The Philadelphia Inquirer - Maya Rao
Published: May 23, 2008

The news that his employer would no longer help pay for his chemotherapy arrived at Sam Vaughn's home by FedEx on Monday.

In a letter, Jevic Transportation Inc. thanked the 62-year-old, who has bladder cancer, for his service. It apologized. It said that his job of 15 years was gone.

That, effective at midnight that night, Vaughn's health insurance would be gone.

That the 27-year-old trucking business was, suddenly, gone.

Jevic's announcement Monday that it was shutting down has thrown the lives of its more than 1,000 employees into disarray.

Workers, many of whom have been with the Delanco company for decades, are scrambling for health care, wondering how to meet their mortgage and car payments, and flooding government and legal offices with phone calls.

* * *

Two employees have filed a lawsuit against Jevic in Delaware U.S. bankruptcy court, accusing the company of violating the federal Warn Act. Jevic is owned by a private firm in Florida that is not closing.

The act mandates, among other things, that companies of Jevic's size must provide 60 days' notice to employees and the government if a plant closing will cause more than 50 people to lose their jobs in a 30-day period.

The employees' attorney, Jack Raisner, said yesterday that he is seeking class-action status that would cover all employees laid off this week, including those in other states.

Raisner said he would soon amend the suit to include allegations that Jevic violated a recently passed state law, known informally as the New Jersey Warn Act. The state law also requires 60 days' notice, but does not allow for exemptions permitted in the federal act for a "faltering" company or one that has been a victim of an unforeseen business circumstance.

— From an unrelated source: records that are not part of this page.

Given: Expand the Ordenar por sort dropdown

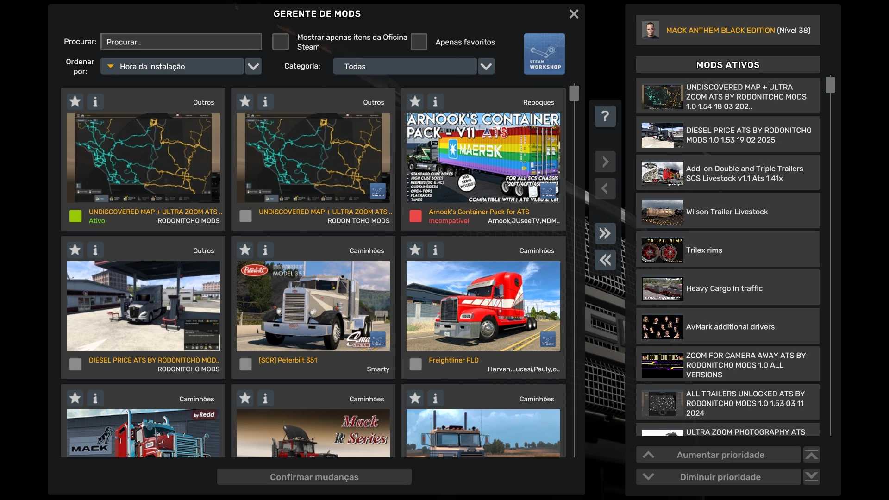Looking at the screenshot, I should point(253,66).
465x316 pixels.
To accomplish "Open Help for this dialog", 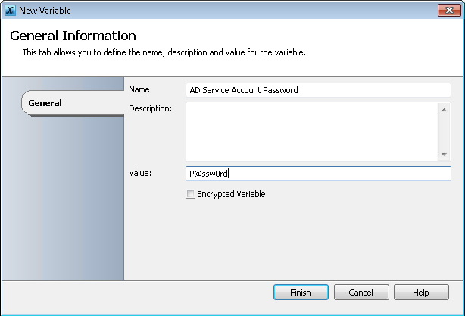I will click(421, 293).
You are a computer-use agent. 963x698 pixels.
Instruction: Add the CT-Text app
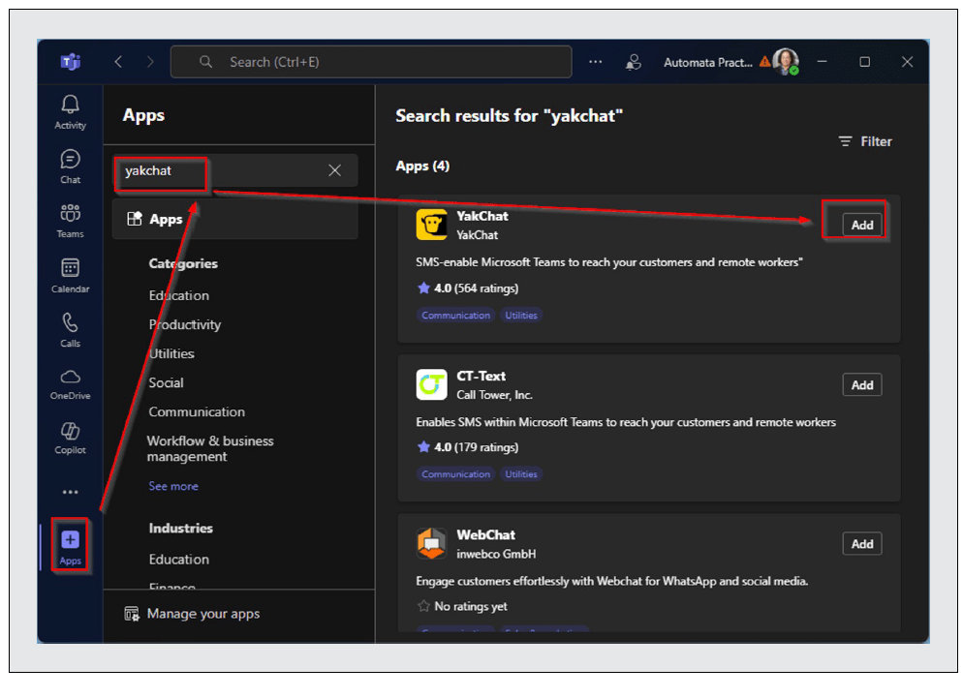point(861,384)
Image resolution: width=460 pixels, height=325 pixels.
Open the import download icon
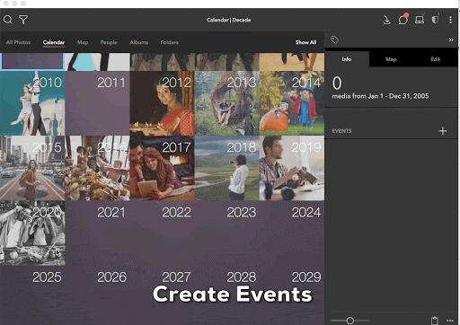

Jevic, which said it was forced to close by soaring diesel-fuel prices and a tough credit market, filed for Chapter 11 bankruptcy on Tuesday. The suit would seek to give laid-off employees severance granted under state and federal laws and to give workers' entitlements a higher priority as creditors' claims are sorted out.

* * *

Employees are applying in droves for unemployment benefits. Some are successfully pursuing other trucking jobs.

* * *

County officials are searching for a solution, he said, possibly through government programs.

Robinson said that employees will receive their final paychecks and accrued vacation pay over the next six weeks.

County officials have organized a job fair on June 20 at which various trucking companies will be present.

Vaughn, who lives with his wife, Libby, in Bordentown Township, failed the required physical at Cowan this week. In addition to bladder cancer, he has vascular disease, stents in his heart, and leukemia. He is also developing a cataract, which he had planned to have corrected under the company's generous insurance plan.

Vaughn received the news about Jevic's closing when his wife called while he was out making a delivery in Wall Township.

"I said, 'Sam, you lost your job. We lost our benefits, everything,' " Libby said.

Vaughn made every delivery that day. Punched out at 3:30 p.m. Came home, hugged his wife, said he was sorry.